I ssh’d into the Skylake system when Xorg had crashed on resume.
The GPU shows up in lspci. Does this mean that it is awake and responding correctly?

@ JonathanAnderson

What speeks against your Mobo/GPU/BIOS-Thesis → on the same machine on wich I have the problem with Ubuntu 16.04 suspend/resume works fine … 100% the times … since 1+ year ongoing. Still now, when I boot the other drive.

What I am sure of:

On my machine it has nothing to do with:

  • audio interface
  • other pcie cards
  • usb devices
  • the monitors
  • hard/ssd-drives

… I am testing for 2 oder 3 weeks already ;-)

Sorry naanoo, I did not understand this.
Do you mean that you are DUAL booting, and that the problem is only with Ubuntu, not with Windows?

naanoo, do you have CUDA installed?

I have two SSDs:

  1. Arch Linux
  2. Ubuntu Gnome 16.04

With Ubuntu there are no problems suspending / resuming.

Yes, I have CUDA installed.

You have problems with Ubuntu?
No problems with Arch?

Do you have CUDA installed in both?

I have the same (or similar) problems with Fedora and Mint Cinnamon (Ubuntu 16.04).

No, the other way round.

Ubuntu 16.04 → resume works
Arch → black screen problem

Do you have CUDA installed in both?

I am not 100% certain, my Ubuntu Installation also has CUDA. I will have to take a look.

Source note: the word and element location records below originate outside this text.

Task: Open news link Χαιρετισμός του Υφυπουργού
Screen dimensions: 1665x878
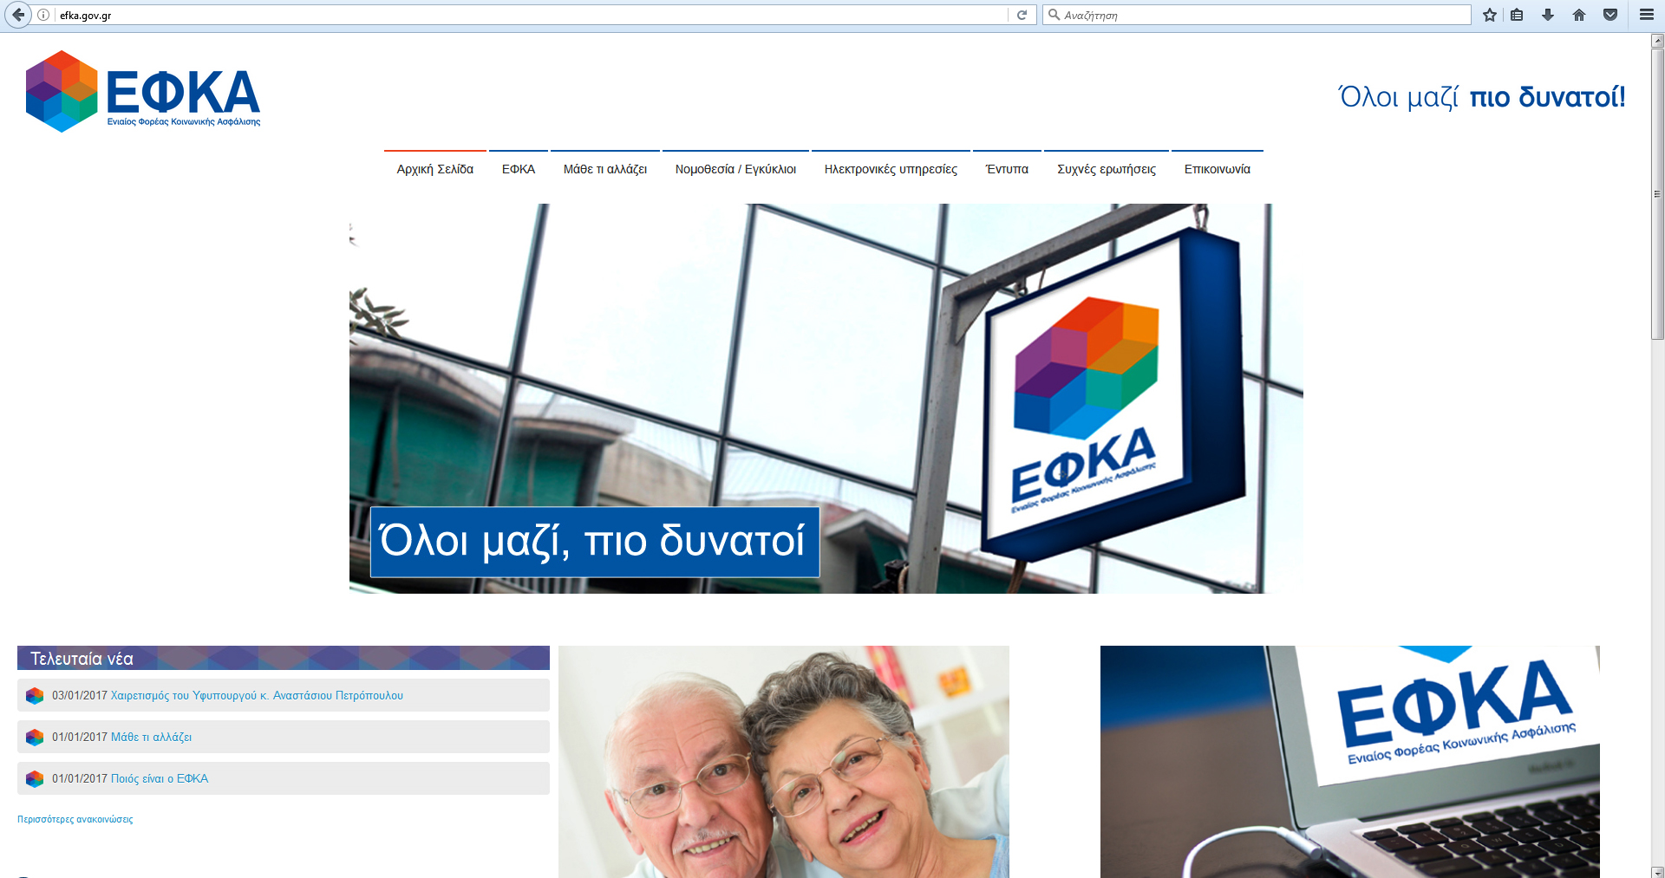Action: [257, 695]
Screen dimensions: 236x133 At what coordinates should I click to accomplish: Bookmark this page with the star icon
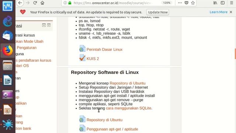point(193,3)
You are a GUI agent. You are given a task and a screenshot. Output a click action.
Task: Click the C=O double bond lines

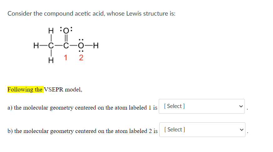tap(66, 38)
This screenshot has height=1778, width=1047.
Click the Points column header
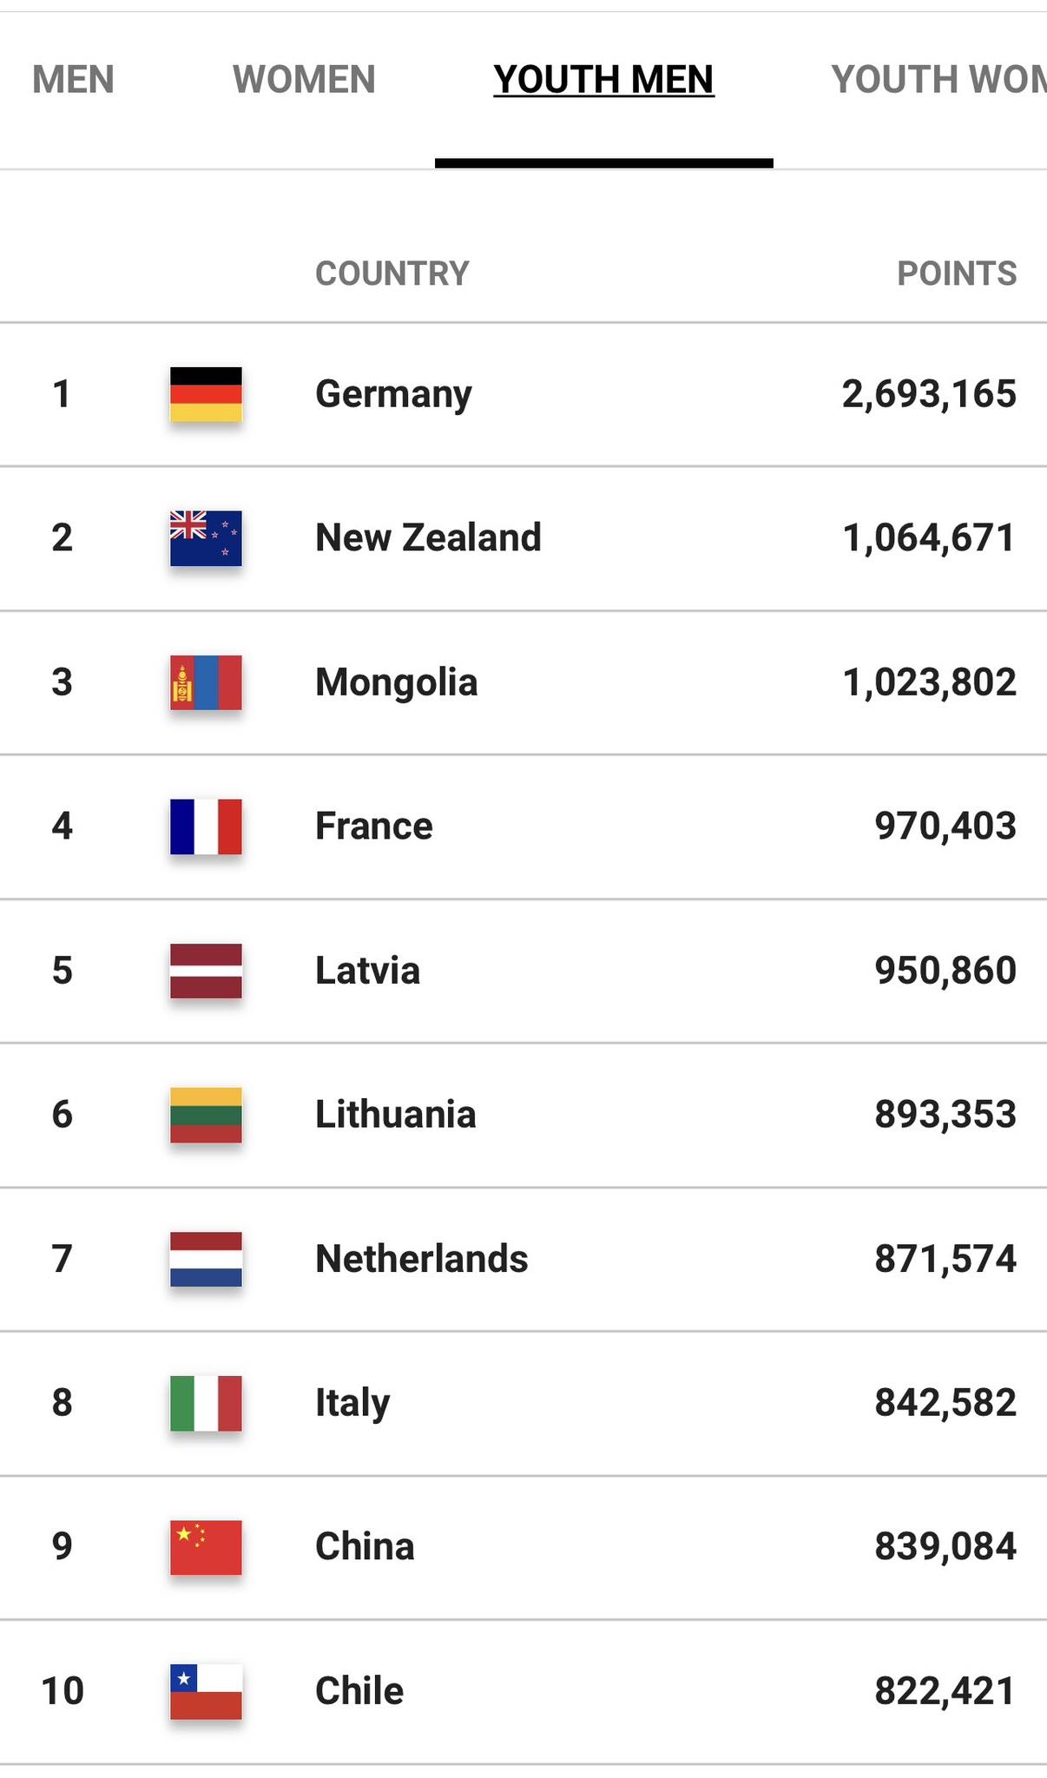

The reason I’m asking about CUDA is that when I moved the GPU from the Skylake system, I purged all nvidia modules (I wasn’t thinking about it but that also included CUDA). I just moved the GPU back onto the Skylake platform, and something is different. I thought I would need to reinstall the Nvidia drivers but they were already there?! And I now have an nvidia prime icon running in my task bar htat certainly was not there before. And I have not been able to provoke a fail on resuming from suspend so far. I’m thinking CUDA might have introduced some problem maybe? Not sure so far, I’m still testing. Also, I think the tests I ran on Fedora that had the same issues and CUDA was not on that system.

Mmmmhhhh … I can not boot the Ubuntu-Drive at the moment, because I have some important jobs running on Arch.

But I can mount the drive. Do you know the filesystem-paths, where I can look for a CUDA installation?

Okay. I scanned the drive.

The Ubuntu Installation has NO CUDA installation.

Good! You’re gaining on it!

Perhaps a fresh OS install on a spare drive would shed further light on the why of what is going on?

BTW. How are you partitioning your Skylake’s drives?

I do four partitions on a GPT drive (CSM / Compatibility Support Module, no ‘Secure Boot’):

  • bios_grub = 1MB

  • / = (1048MB x 40 or 40GB, ext4)

  • swap = 1GB more than the m/b’s max. RAM capacity (1024MB x 33 or 33GB) to ensure a functioning resume from suspend

  • /home (ext4) = the rest of the drive.